● **Source data**
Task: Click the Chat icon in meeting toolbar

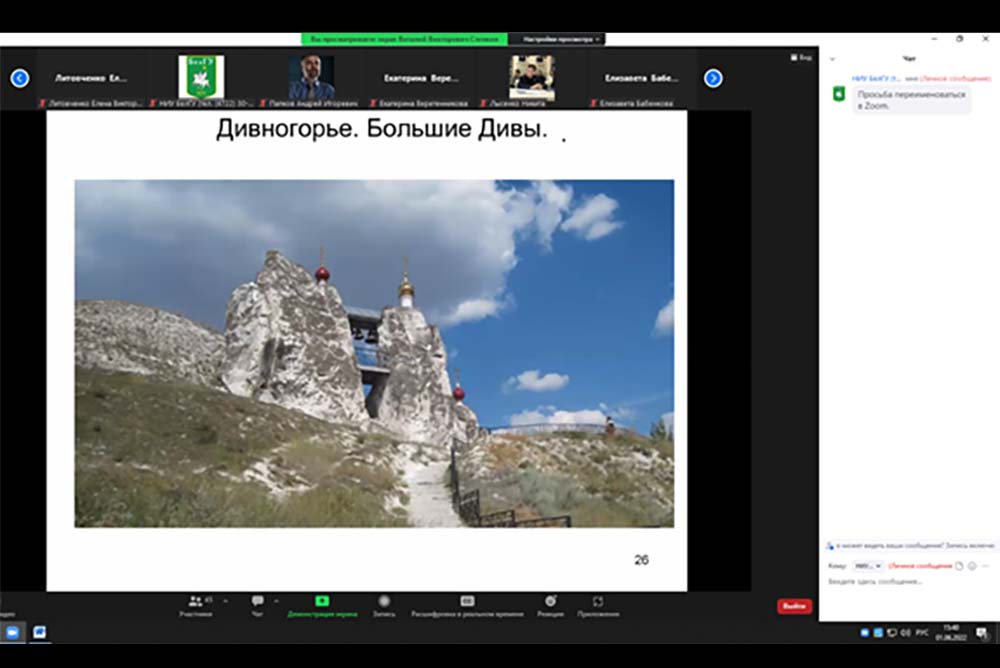Action: tap(258, 602)
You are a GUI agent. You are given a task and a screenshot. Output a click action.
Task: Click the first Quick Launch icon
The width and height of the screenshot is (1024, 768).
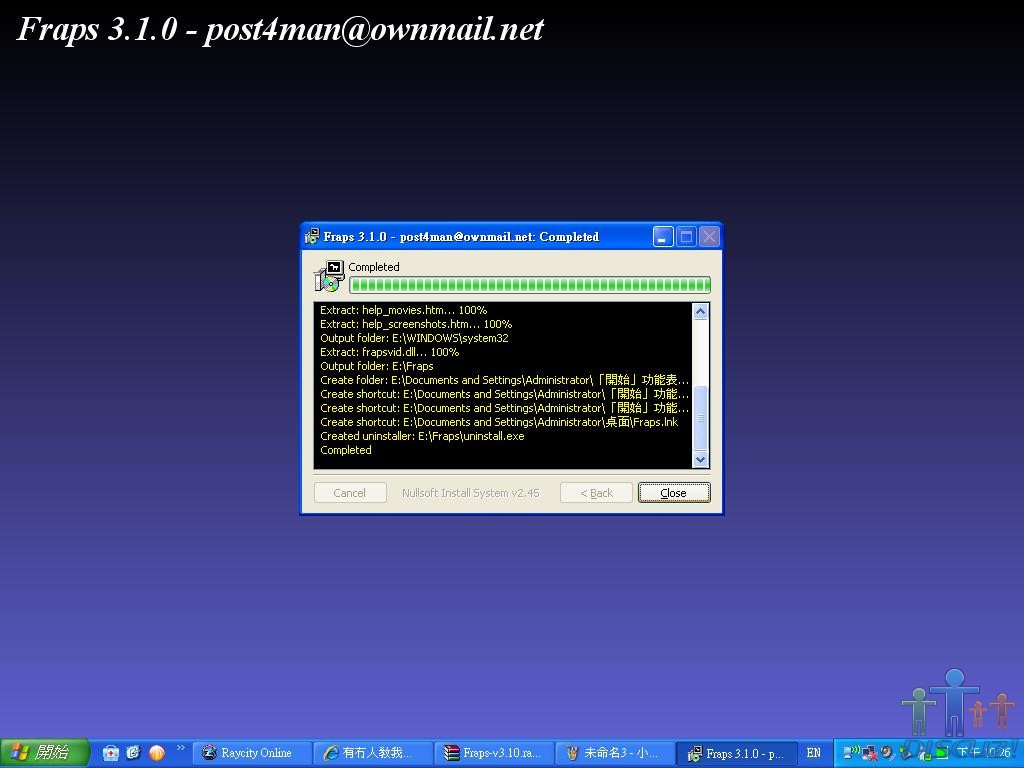point(111,753)
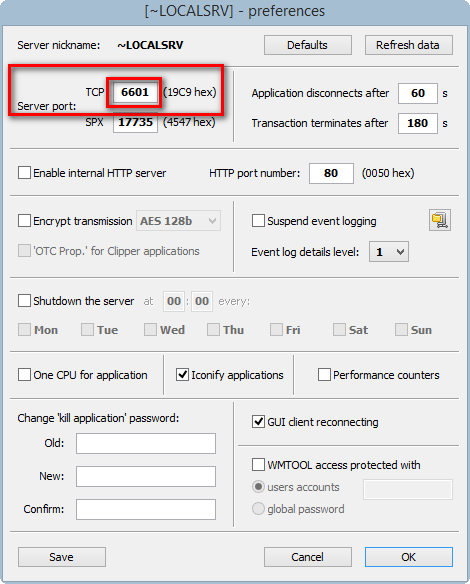Viewport: 470px width, 584px height.
Task: Confirm settings with OK button
Action: pyautogui.click(x=409, y=557)
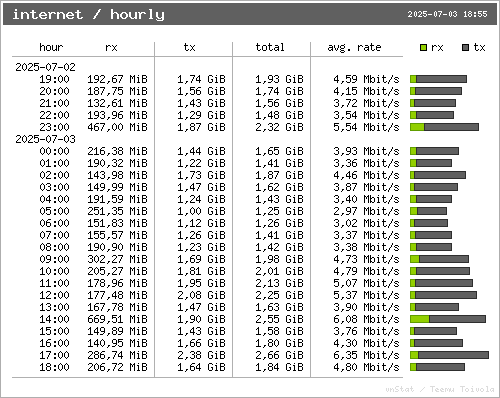Click the 2025-07-03 date row
The image size is (500, 398).
coord(46,139)
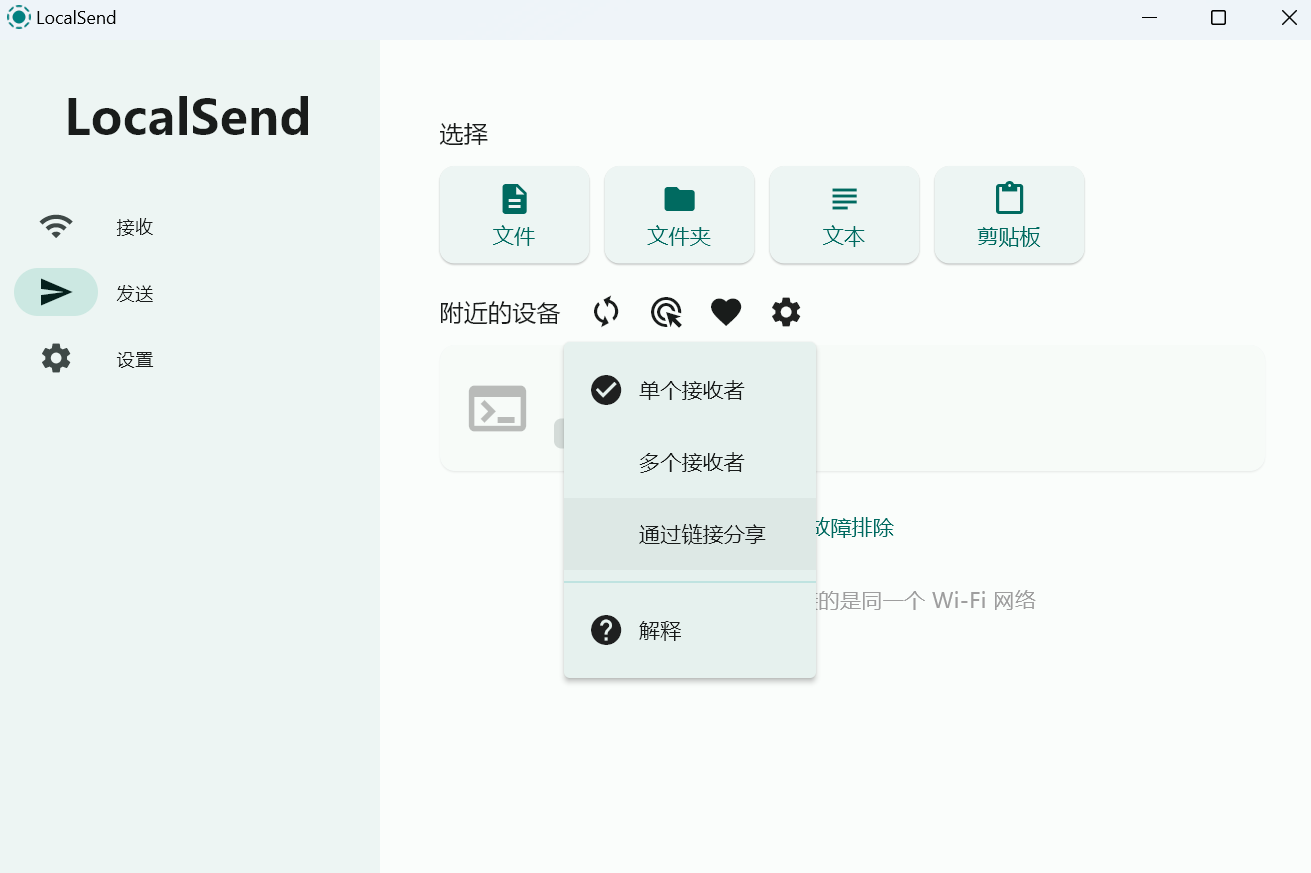1311x873 pixels.
Task: Click the manual address targeting icon
Action: (x=666, y=312)
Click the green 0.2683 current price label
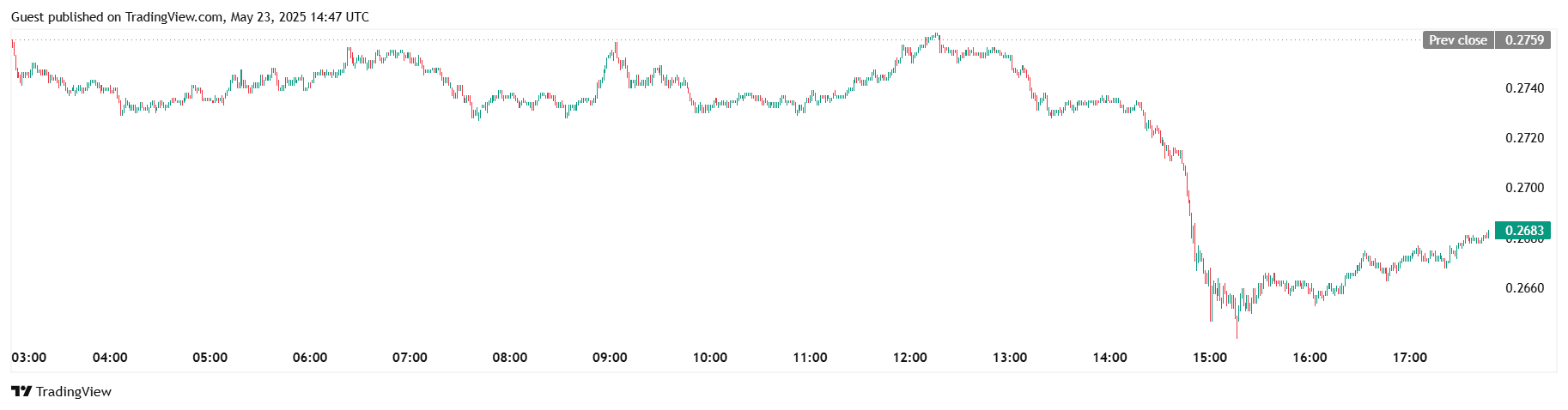The width and height of the screenshot is (1568, 410). (1524, 230)
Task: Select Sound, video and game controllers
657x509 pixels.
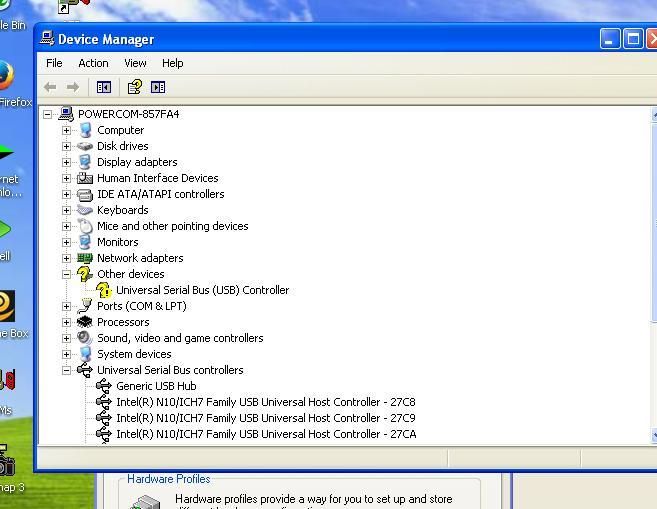Action: pos(180,338)
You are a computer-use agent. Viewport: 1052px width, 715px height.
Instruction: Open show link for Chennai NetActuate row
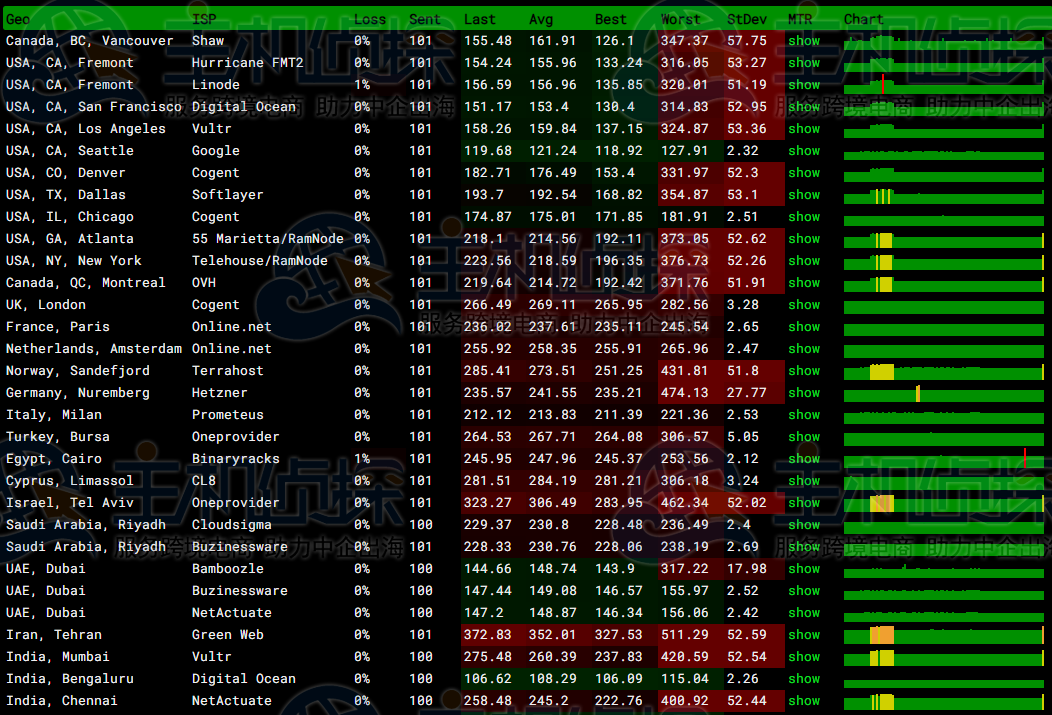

● **Exercise**
Go through the material and select each line with the string "agent" in it.

● **Exercise result**
You are a GUI agent. You are given a task and a screenshot. Output a click action.
You are a computer-use agent. Viewport: 1052px width, 715px height.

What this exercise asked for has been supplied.